ENTRIES SHOWN:
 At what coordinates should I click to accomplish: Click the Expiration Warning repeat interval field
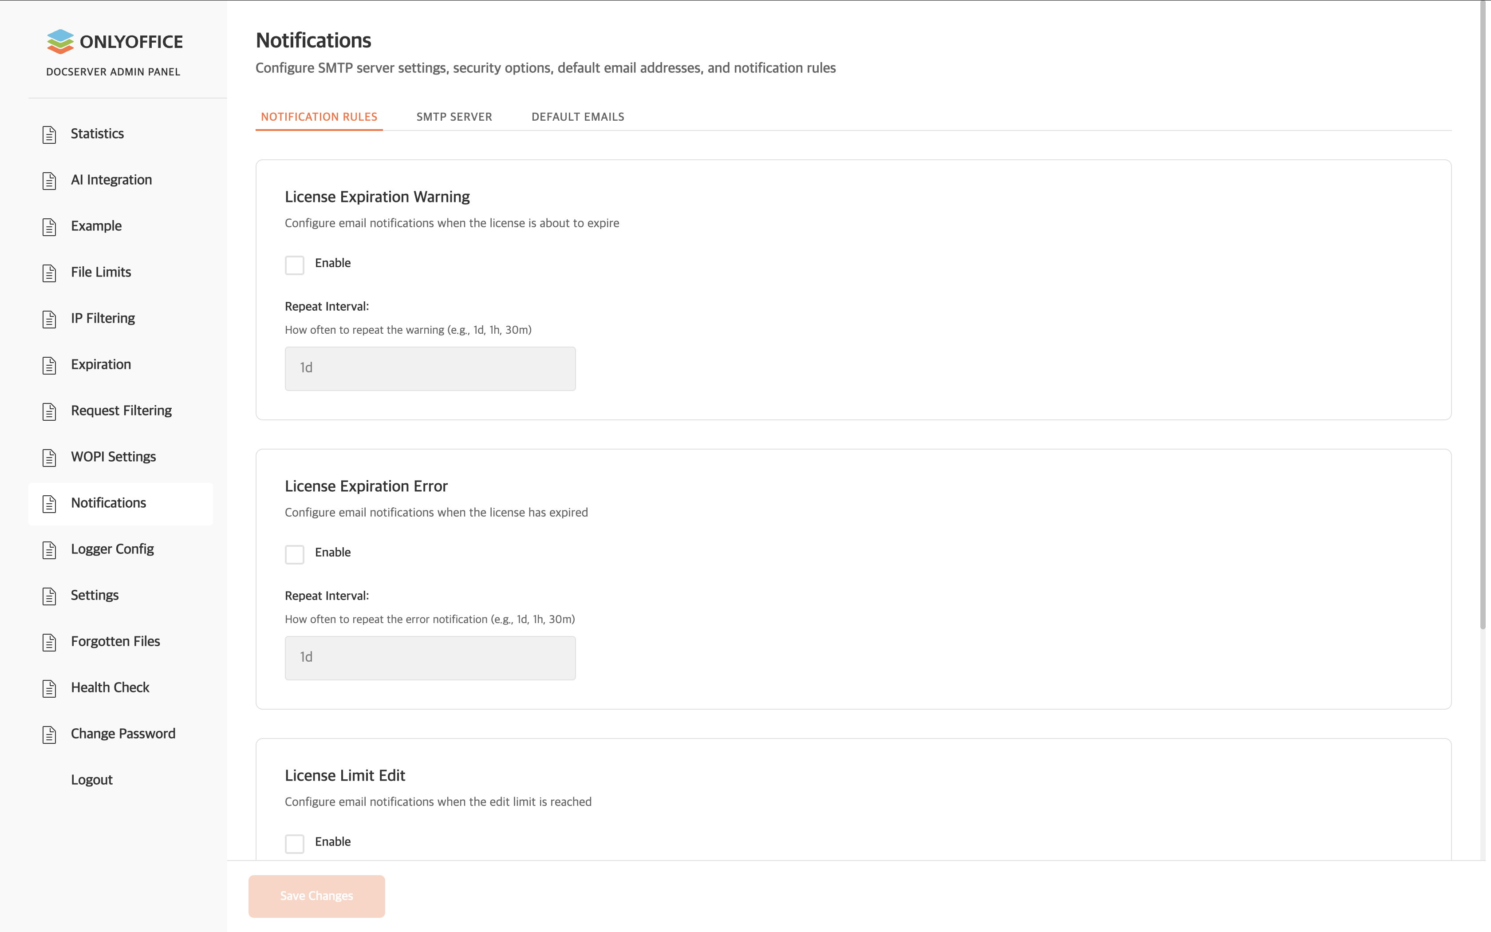click(x=430, y=369)
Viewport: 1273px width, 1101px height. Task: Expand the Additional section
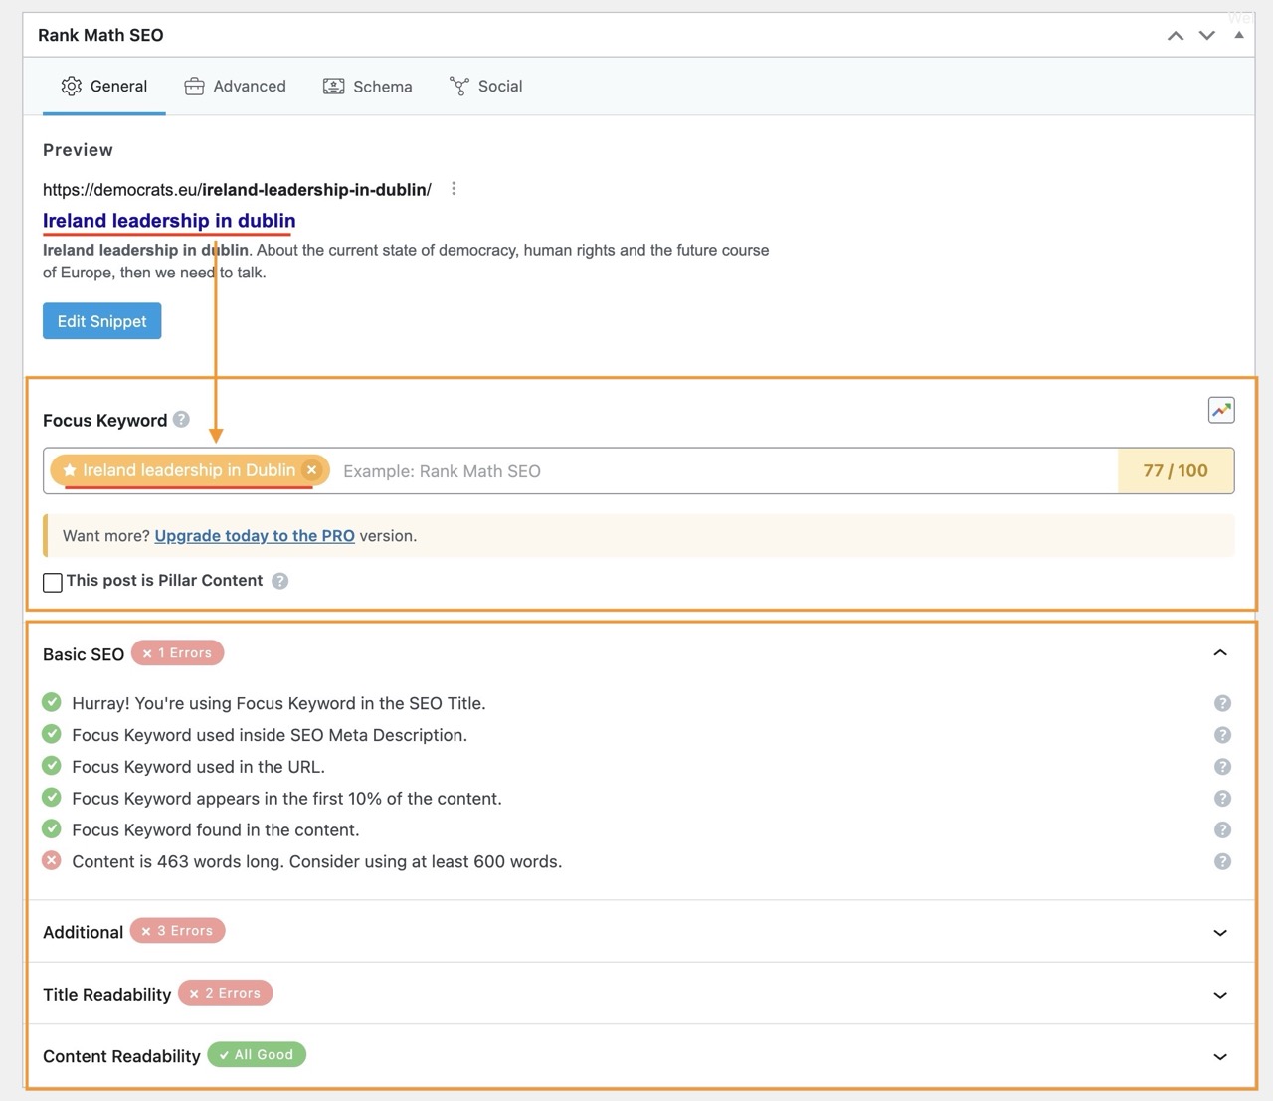pos(1220,932)
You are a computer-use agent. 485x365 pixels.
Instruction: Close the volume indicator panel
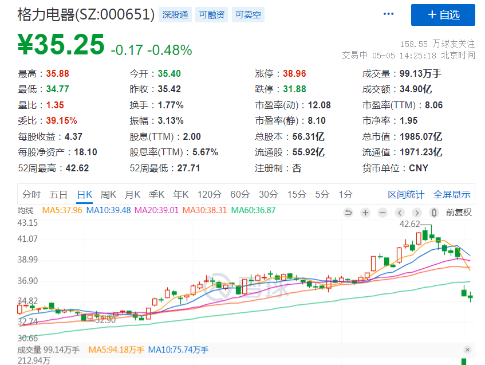click(467, 350)
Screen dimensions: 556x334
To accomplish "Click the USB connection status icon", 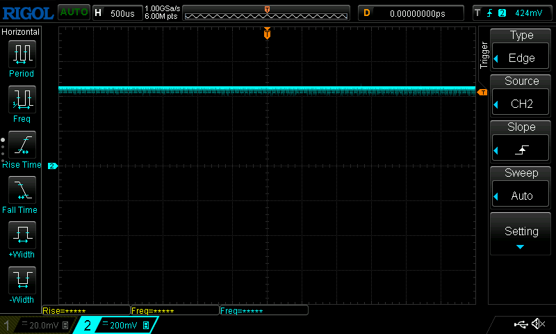I will click(x=521, y=324).
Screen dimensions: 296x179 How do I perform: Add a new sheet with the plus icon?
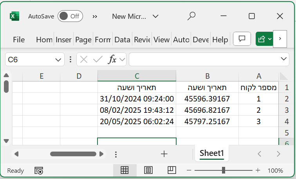tap(164, 154)
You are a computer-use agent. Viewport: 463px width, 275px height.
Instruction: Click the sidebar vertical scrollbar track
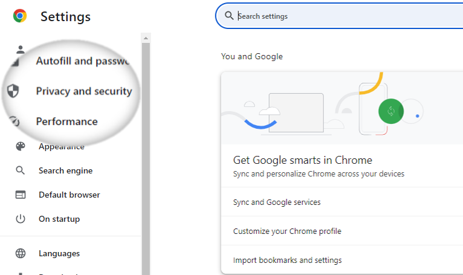click(146, 159)
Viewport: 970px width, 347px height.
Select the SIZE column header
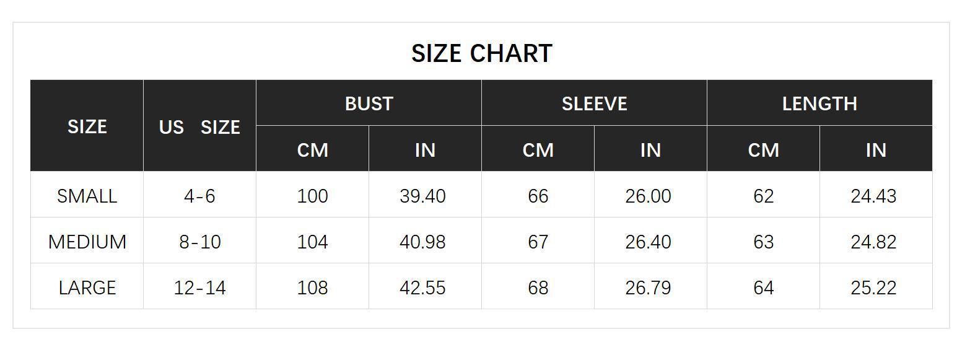tap(87, 126)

ASSIGNMENT: Scan the records above for lines with the word "agent", then say how many there are, giving the number alone.

EXERCISE OUTPUT: 2